#### Exercise materials ####

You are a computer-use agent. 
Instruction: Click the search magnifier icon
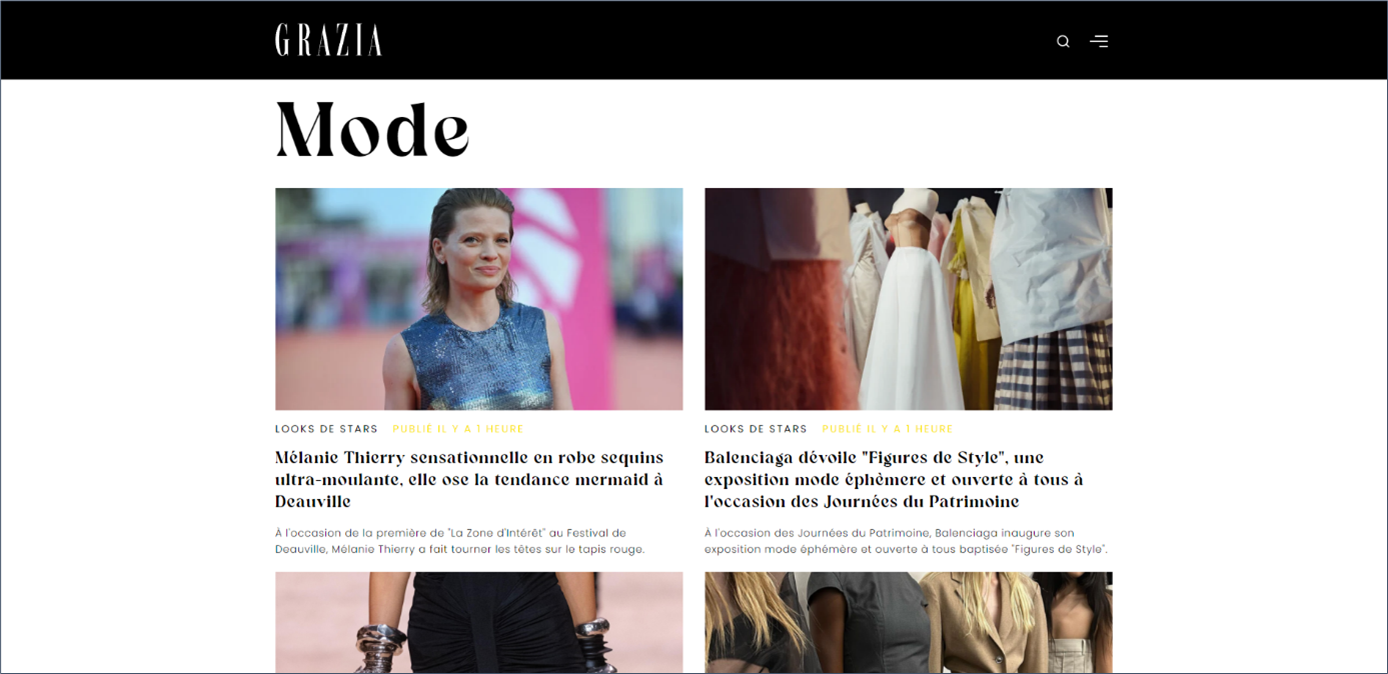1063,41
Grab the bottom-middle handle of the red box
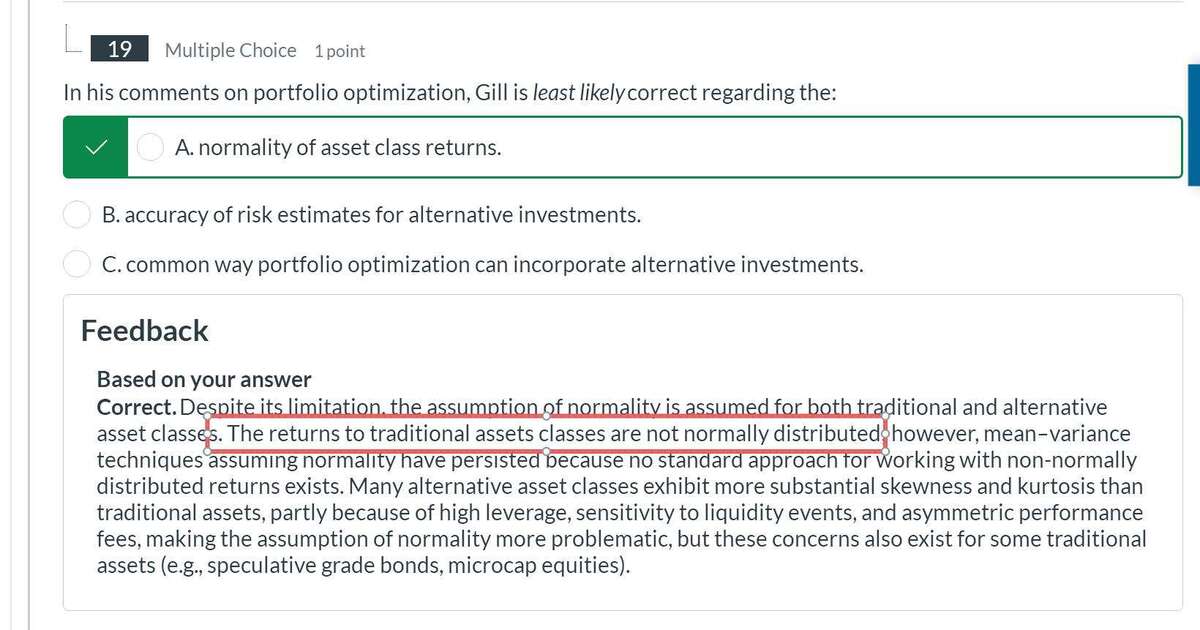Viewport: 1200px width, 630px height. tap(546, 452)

####
#### Exercise materials ####

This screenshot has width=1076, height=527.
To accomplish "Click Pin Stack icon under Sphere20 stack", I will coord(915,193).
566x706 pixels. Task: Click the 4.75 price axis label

####

=== What you should do ===
In the listing above, find the line containing "This screenshot has width=1076, height=527." and the line containing "566x706 pixels. Task: Click", then retype both and every line between them exactly, with nothing else.

=== Worked solution ===
This screenshot has width=1076, height=527.
To accomplish "Click Pin Stack icon under Sphere20 stack", I will coord(915,193).
566x706 pixels. Task: Click the 4.75 price axis label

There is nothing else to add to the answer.